O partido se orgulha em adotar uma lógica empresarial para sua política interna. A tão falada crise de representatividade pela qual passa os partidos tradicionais não é um problema para o Novo. Os seus donos desprezam esse conceito. Não são os filiados que ajudam construir coletivamente o partido. A escolha dos candidatos, por exemplo, não passa por um debate amplo entre os seus membros. São os ex-banqueiros da cúpula partidária que escolhem através de um processo seletivo com critérios empresariais. É como se o partido fosse uma startup de Amoêdo, que introduziu essa lógica antidemocrática e a apresentou como um diferencial em relação à velha política. Mas é uma aberração que torna o partido ainda menos democrático em relação aos tradicionais. Em vez dos caciques partidários, teremos os CEOs do Novo decidindo o destino do partido.

Para ser candidato a prefeito ou a vereador pelo partido, por exemplo, os interessados são obrigados a pagar de R$ 2 mil a R$ 4 mil para participar da seleção. Ou seja, o partido colocou uma barreira interna para evitar que gente pobre alcance voos mais altos na política. Que processo seletivo rigoroso, não é mesmo? A justificativa de Amoêdo para a cobrança da taxa é formidável: “É difícil imaginar que alguém com competência para ser prefeito de uma grande cidade não tenha R$ 4 mil. Espera-se experiência de vida e gestão de si próprio”. Segundo Amoedo, quem não tem R$ 4 mil para investir não tem capacidade de gerir a si próprio, quanto mais ser prefeito de uma cidade. Para o ex-banqueiro, o pobre falhou na gestão da sua vida e, por isso, não tem condição de entrar para o seu clubinho. É o mundo maravilhoso da meritocracia em que só gente refinada e competente como Ricardo Salles e Zema podem entrar.
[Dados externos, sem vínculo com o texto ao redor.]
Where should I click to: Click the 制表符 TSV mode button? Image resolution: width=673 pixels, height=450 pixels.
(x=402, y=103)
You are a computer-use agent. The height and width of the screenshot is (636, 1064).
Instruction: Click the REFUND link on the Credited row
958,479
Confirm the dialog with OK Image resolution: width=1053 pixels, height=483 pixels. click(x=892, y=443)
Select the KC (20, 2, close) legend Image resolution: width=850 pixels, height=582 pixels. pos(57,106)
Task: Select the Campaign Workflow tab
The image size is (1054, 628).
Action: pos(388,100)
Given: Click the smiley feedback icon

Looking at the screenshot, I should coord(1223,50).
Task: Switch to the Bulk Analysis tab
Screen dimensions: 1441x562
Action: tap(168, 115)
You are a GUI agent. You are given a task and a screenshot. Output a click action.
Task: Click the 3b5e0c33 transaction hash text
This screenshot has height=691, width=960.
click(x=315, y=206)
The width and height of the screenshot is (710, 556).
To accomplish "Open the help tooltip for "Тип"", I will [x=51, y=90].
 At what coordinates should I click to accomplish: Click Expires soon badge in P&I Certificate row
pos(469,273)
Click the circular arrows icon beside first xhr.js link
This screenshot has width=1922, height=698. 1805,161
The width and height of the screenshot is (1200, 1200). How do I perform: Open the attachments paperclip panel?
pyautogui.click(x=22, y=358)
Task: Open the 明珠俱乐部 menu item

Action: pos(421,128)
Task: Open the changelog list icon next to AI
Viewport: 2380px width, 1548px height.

Não há nada de novo quando ricos se mobilizam para defender interesses dos ricos excluindo os mais pobres do processo. O que há é apenas um reposicionamento de marca. Na prática, o Novo age do mesmo modo que a velha elite financeira agiu na ditadura militar: fechando os olhos para as atrocidades da extrema direita contra o povo e a democracia em nome da defesa dos seus interesses econômicos.